Epitope analysis of 7D8, 8G6, and 4C1. (A) The crystal structure of EBOV GPΔmuc (PDB: 5JQ3) and structures of mAb variable regions were used to build the complex using the HDOCK SERVER software and analyse with Pymol. The chain A and B of EBOV GPΔmuc were coloured green and dark red, respectively.
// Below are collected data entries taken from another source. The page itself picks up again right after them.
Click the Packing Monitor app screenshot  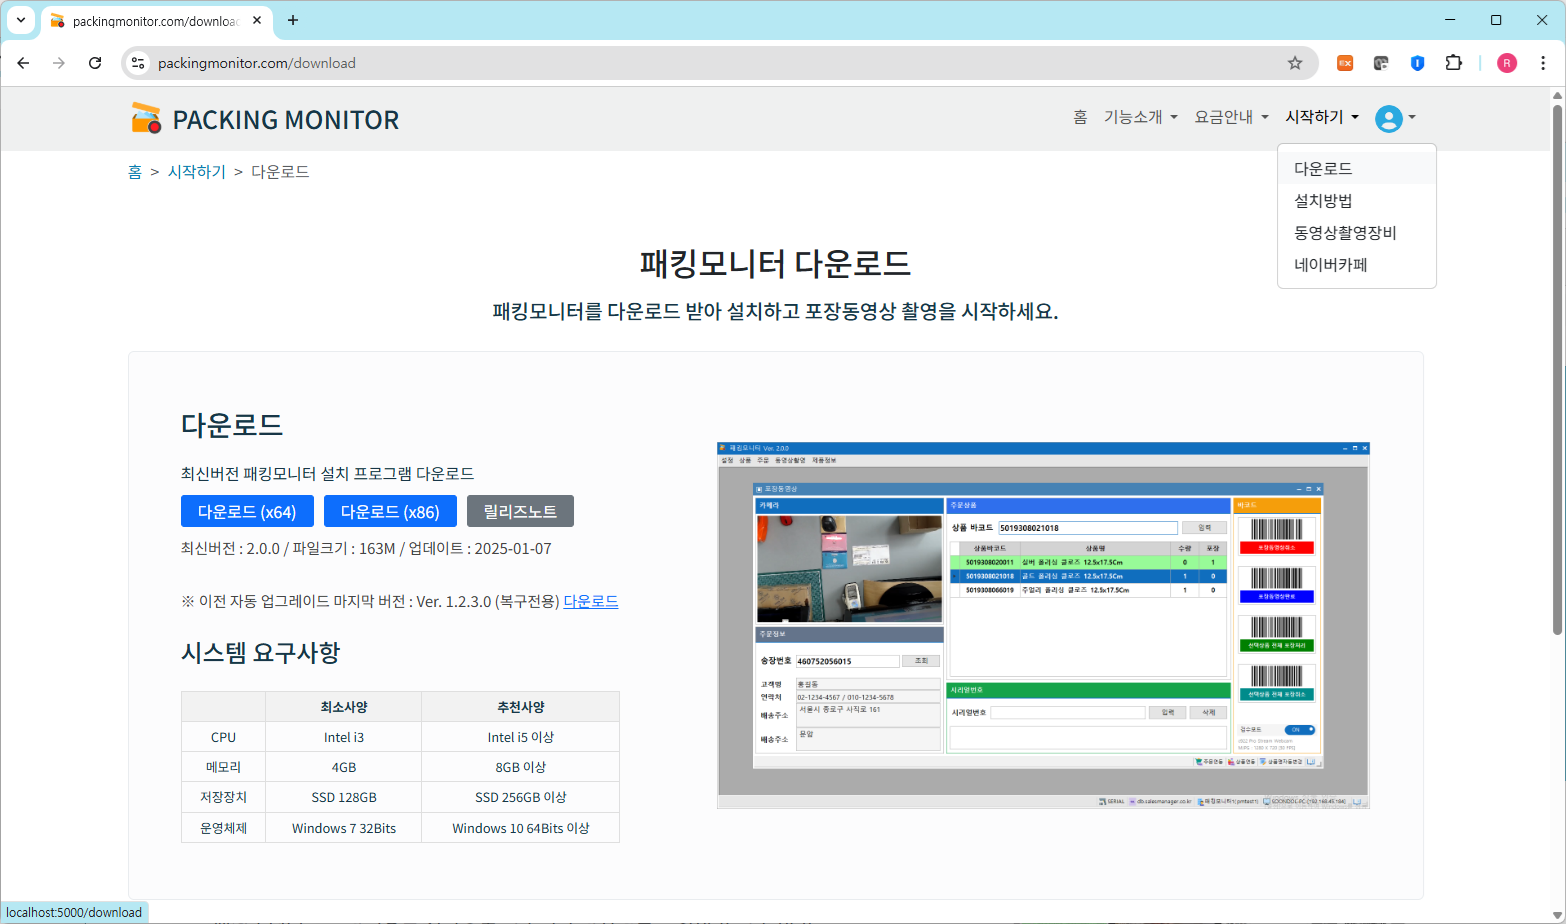1042,625
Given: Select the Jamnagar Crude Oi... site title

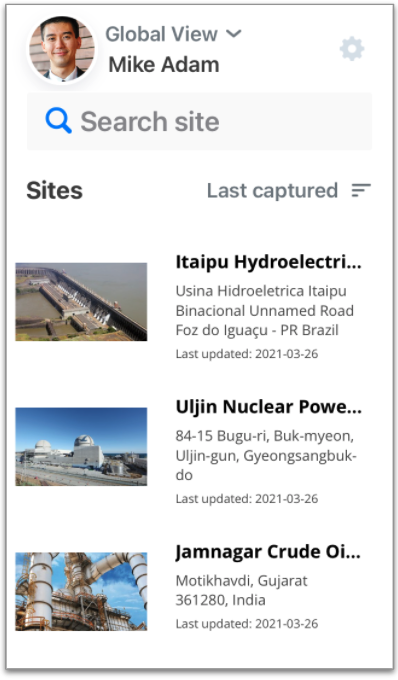Looking at the screenshot, I should pyautogui.click(x=268, y=552).
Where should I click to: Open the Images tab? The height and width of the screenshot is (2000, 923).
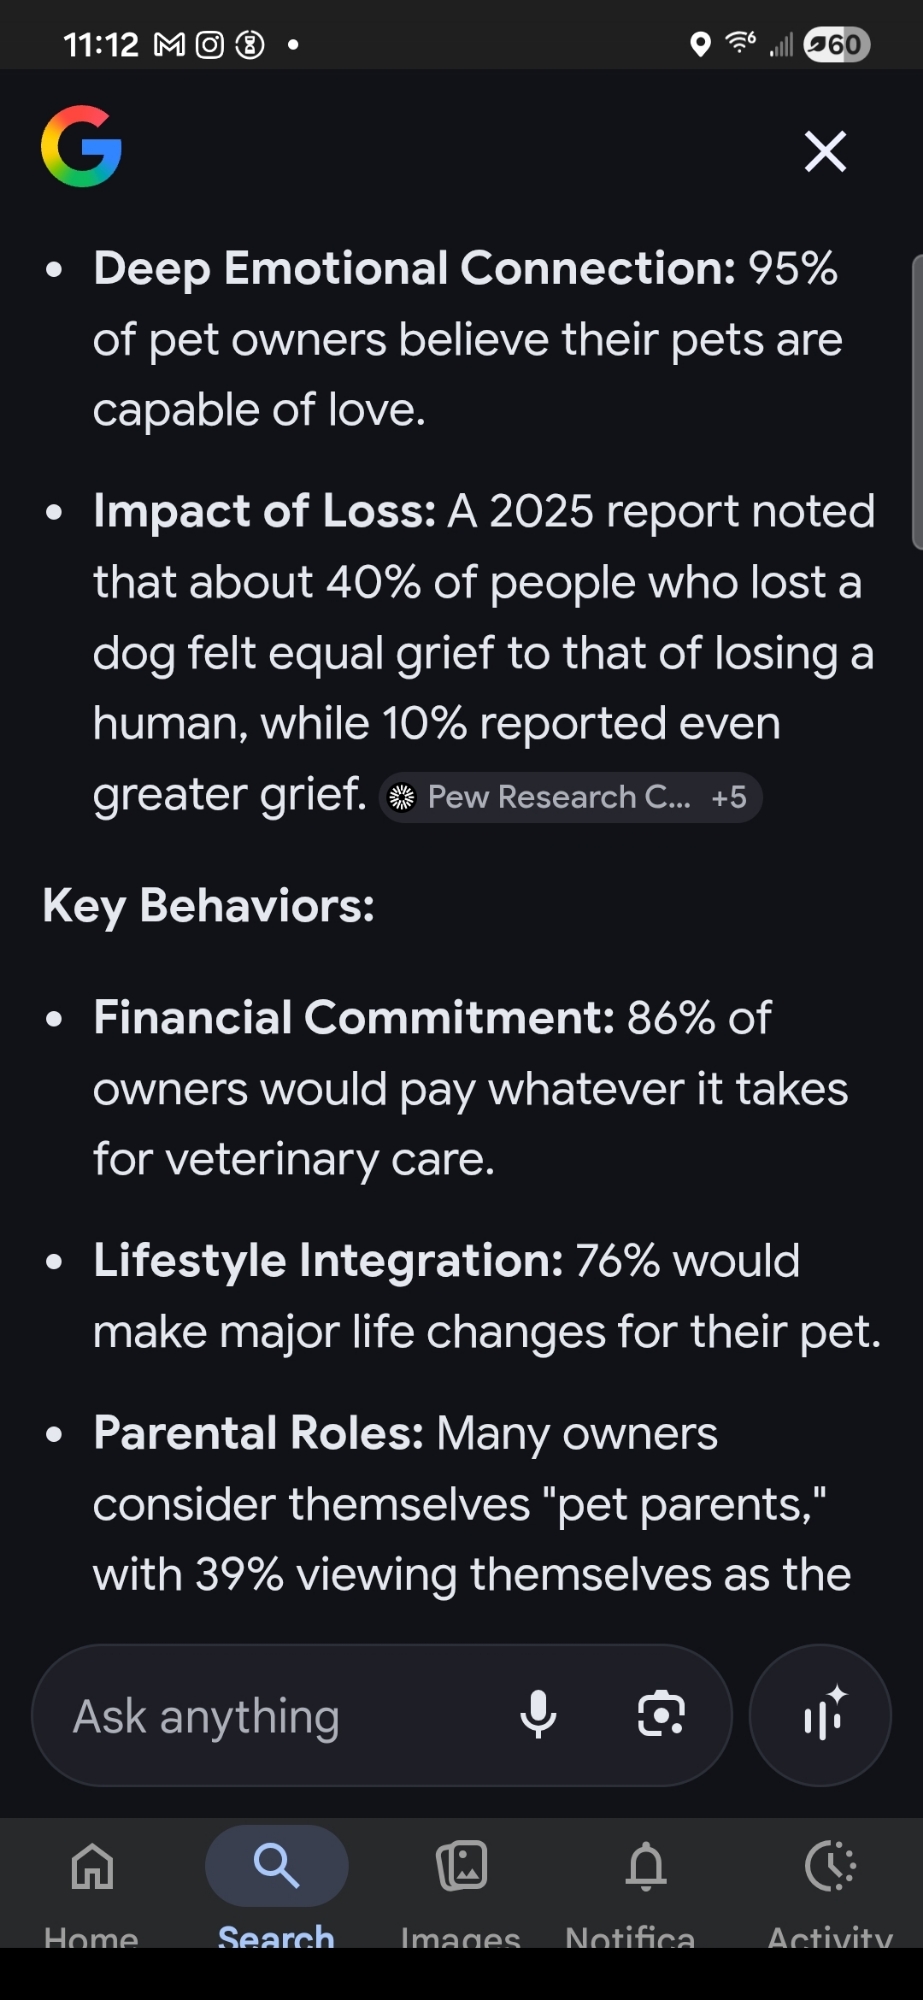(x=461, y=1880)
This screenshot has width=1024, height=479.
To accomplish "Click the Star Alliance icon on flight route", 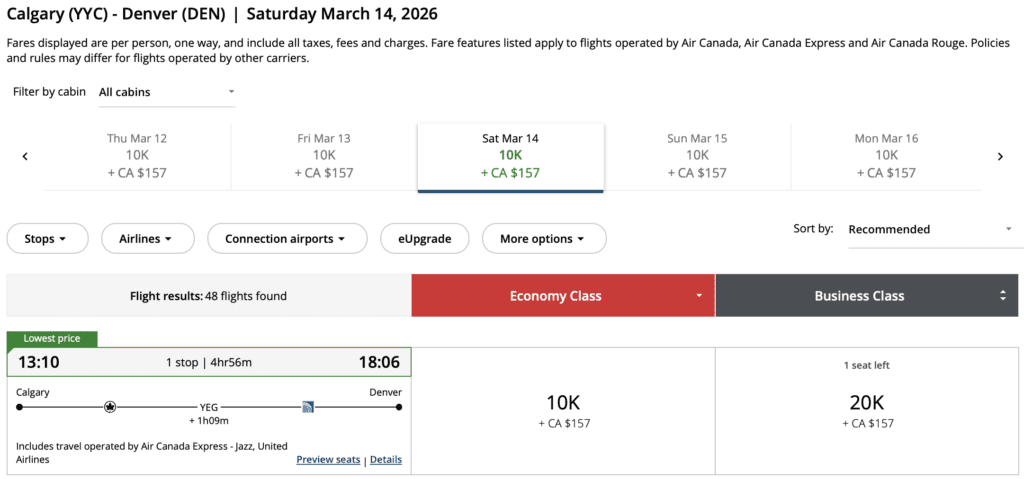I will click(110, 407).
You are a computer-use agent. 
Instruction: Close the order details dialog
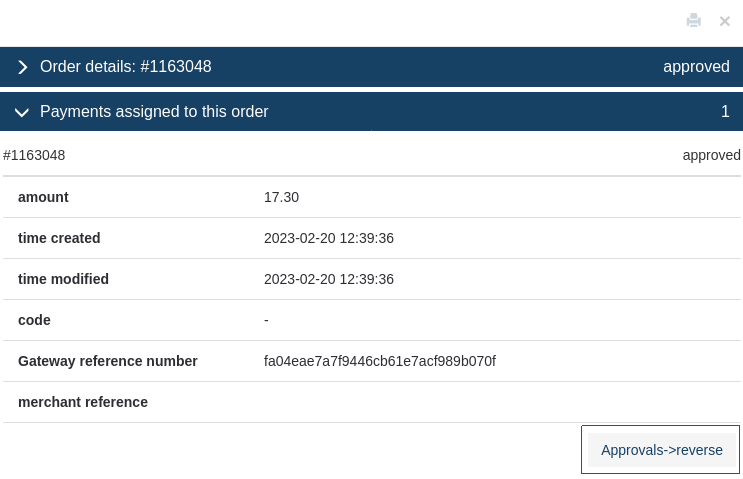tap(725, 21)
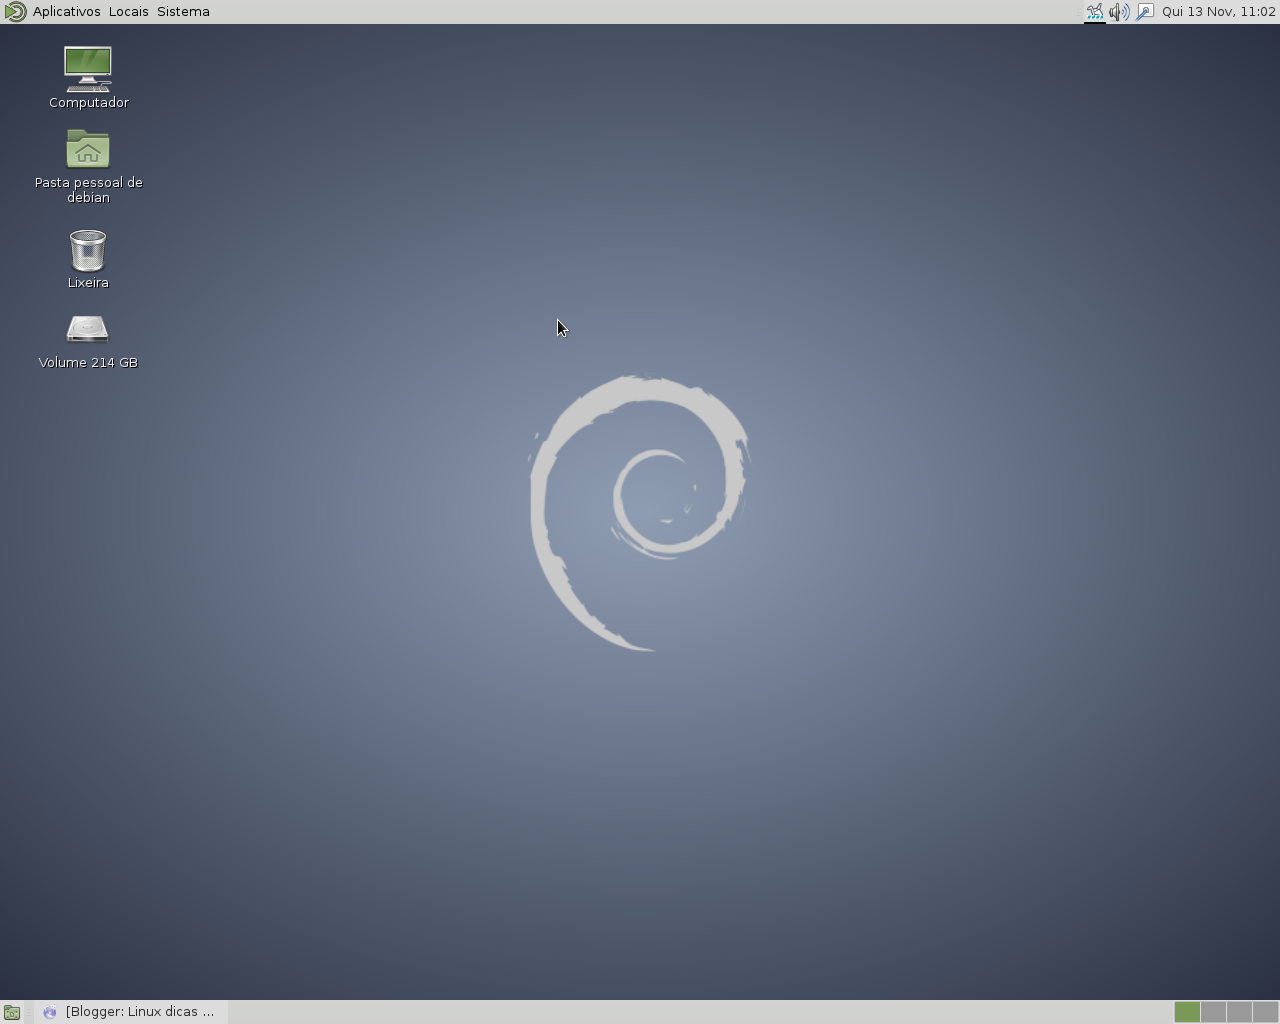Screen dimensions: 1280x1024
Task: Restore the Blogger: Linux dicas window
Action: point(140,1011)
The VH and VL of nAbs were coloured light blue and blue, respectively. (B) OD₄₅₀ values of the antibodies binding to truncated EBOV GPs. (C) The bindings of 4C1, 7D8, and 8G6 to truncated GPs were verified by Western Blot.

Figure 5.

4C1 heavy- and light-chain gene sequence, critical residues for GPs recognition. (A) Alignment of 4C1 HC and LC and respective inferred human germline sequences. (B) Alanine scanning mutants of 4C1 HC and LC CDRs were assessed for binding affinity for EBOV GPΔTM and EBOV sGP relative to the WT 4C1. (C) Summary of 4C1 HC and LC CDR critical residues for bindings for EBOV GPΔTM and EBOV sGP. Mutated residues with values < 0.33, and > 3 were considered for GP binding. (D) Mutants were assessed for the neutralizing capacity for rVSV-EBOV GP eGFP relative to the WT 4C1.

Figure 6.

8G6 heavy- and light-chain gene sequence, critical residues for GPs recognition. (A) Alignment of 8G6 HC and LC and respective inferred human germline sequences. (B) Alanine scanning mutants of 8G6 HC and LC CDRs were assessed for binding affinity for EBOV GPΔTM SUDV GPΔTM, BDBV GPΔTM, and TAFV GPΔTM relative to the WT 8G6. (C) Summary of 8G6 HC and LC CDR critical residues for bindings for EBOV GPΔTM, SUDV GPΔTM, BDBV GPΔTM, and TAFV GPΔTM. Mutated residues with values < 0.33, and > 3 were considered for GP binding. (D) Mutants were assessed for the neutralizing capacity for rVSV-EBOV GP eGFP relative to the WT 8G6.

Figure 7.

Survival, weight change, and TCID₅₀ of hamsters treated with mAbs. (A) Schematic representation of the therapeutic efficacy of antibodies evaluated in the hamster model (B) Hamsters (n = 6 per group) were inoculated with virus, and treated with 25 mg/kg of antibodies or PBS at 12 h post-infection, and monitored for 7 days. (C) Weight change of hamsters after virus infection and mAbs treatment. Hamsters were monitored for 7 days. (D) Virus titres (TCID₅₀) of organs harvested at 3 days post infection.